27.     Further, I fail to understand how the positions taken in the James Casey application (for which a 55-page transcript of a hearing on 16 December 2020 and a 27-page transcript of another hearing on 21 December 2020 have been exhibited), can be considered by me when interpreting s. 27 (2) (iii) of the 2003 Act. Different parties and counsel appeared in that application. In addition, I am not privy to the understandings which may have arisen in what may or may not be similar circumstances to those of the plaintiff.

28.     More significantly, it appears that the plaintiff will not be serving the remainder of her outstanding term of imprisonment if the letter of 25 February 2021 is followed up by way of a bail application. The anomaly arising from the interpretation advanced by the plaintiff and described by counsel for the defendants is apt indeed.

29.     The phrase “required to serve” in s. 27 (2) (iii) of the 2003 Act is overlooked in the interpretation advanced for the plaintiff. It also glosses over Article 12 of Council framework Decision (EU) 2002/584/JHA of 13 June 2002 on the European arrest warrant and the surrender procedures between Member States O.J. L190/1 18.7.2002 which provides as follows:

          “When a person is arrested on the basis of a European arrest warrant, the executing judicial authority shall take a decision on whether the requested person should remain in detention, in accordance with the law of the executing Member State.
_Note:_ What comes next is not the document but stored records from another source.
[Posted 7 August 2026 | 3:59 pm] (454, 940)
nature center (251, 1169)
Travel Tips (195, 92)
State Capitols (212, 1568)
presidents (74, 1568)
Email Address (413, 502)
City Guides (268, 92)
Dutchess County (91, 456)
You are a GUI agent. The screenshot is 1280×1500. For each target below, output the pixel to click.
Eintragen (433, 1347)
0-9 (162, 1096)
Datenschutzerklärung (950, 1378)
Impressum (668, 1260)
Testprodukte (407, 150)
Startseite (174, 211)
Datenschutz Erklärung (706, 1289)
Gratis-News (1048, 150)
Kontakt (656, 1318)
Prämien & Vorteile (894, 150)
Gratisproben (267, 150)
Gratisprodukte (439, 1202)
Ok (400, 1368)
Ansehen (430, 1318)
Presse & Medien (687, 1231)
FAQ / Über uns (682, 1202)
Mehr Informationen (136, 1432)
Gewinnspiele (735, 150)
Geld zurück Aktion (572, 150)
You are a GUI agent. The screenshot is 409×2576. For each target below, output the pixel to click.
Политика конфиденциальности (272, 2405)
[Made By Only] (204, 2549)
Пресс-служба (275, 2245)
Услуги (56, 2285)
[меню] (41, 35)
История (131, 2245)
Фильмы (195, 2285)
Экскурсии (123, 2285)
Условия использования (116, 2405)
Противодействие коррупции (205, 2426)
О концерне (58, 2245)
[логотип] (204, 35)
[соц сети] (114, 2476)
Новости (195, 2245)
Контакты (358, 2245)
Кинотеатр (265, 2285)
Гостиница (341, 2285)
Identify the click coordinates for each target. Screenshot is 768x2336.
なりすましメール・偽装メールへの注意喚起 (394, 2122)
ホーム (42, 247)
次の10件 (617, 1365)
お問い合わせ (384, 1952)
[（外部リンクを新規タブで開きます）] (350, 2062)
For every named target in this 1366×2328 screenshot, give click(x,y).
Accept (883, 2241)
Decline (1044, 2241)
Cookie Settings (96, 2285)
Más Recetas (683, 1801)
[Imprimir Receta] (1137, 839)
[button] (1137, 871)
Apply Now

The person may be released provisionally at any time in conformity with the domestic law of the executing Member State, provided that the competent authority of the said Member State takes all the measures it deems necessary to prevent the person absconding”.

30.     In simple terms, the plaintiff will not be required to serve the remainder of her term of imprisonment if she succeeds in obtaining bail under the 2003 Act to allow her to complete the Outlook women’s programme.

31.     The phrase “unduly formulistic interpretation” used by counsel for the defendants in respect of the interpretation advanced on behalf of the plaintiff, commends itself to the Court.

Ancillary submissions

32.     As the proceedings and the hearing before this Court evolved, the original claims and submissions were refined without seeking to affect the plaintiff’s outstanding appeal to the Supreme Court from the judgment of Edwards J. in the Court of Appeal. This Court having found in favour of the defendants’ interpretation on the intended application of s. 27 (2) of the 2003 Act concludes that it is not necessary or desirable to adjudicate on these other submissions. The rule of judicial self-restraint is applied again.

Conclusion

33.     In order to facilitate the parties this Court refused the declaration sought on the 15 April 2021 with a summary of its reasons and committed to deliver this more elaborate written judgment. The plaintiff has not succeeded and accordingly it follows that the plaintiff’s claim should be dismissed and the defendants are entitled to their costs. If, however, either party wishes to seek some different order to that proposed they should indicate the alternative orders sought to the other side and registrar within 21 days of their receipt of the electronic delivery of this judgment. A hearing will then be scheduled. If no such indication is received within the 21 - day period, the order of the Court dismissing the plaintiff’s claim including the proposed costs order will be drawn and perfected.

 

Solicitors for the plaintiff: Fahy Bambury.

Solicitor for the defendants: Chief State Solicitor.

Counsel for the plaintiff: Ronan Munro SC and Kate Egan. 

Counsel for the defendants: Patrick McGrath SC and Jane Horgan-Jones.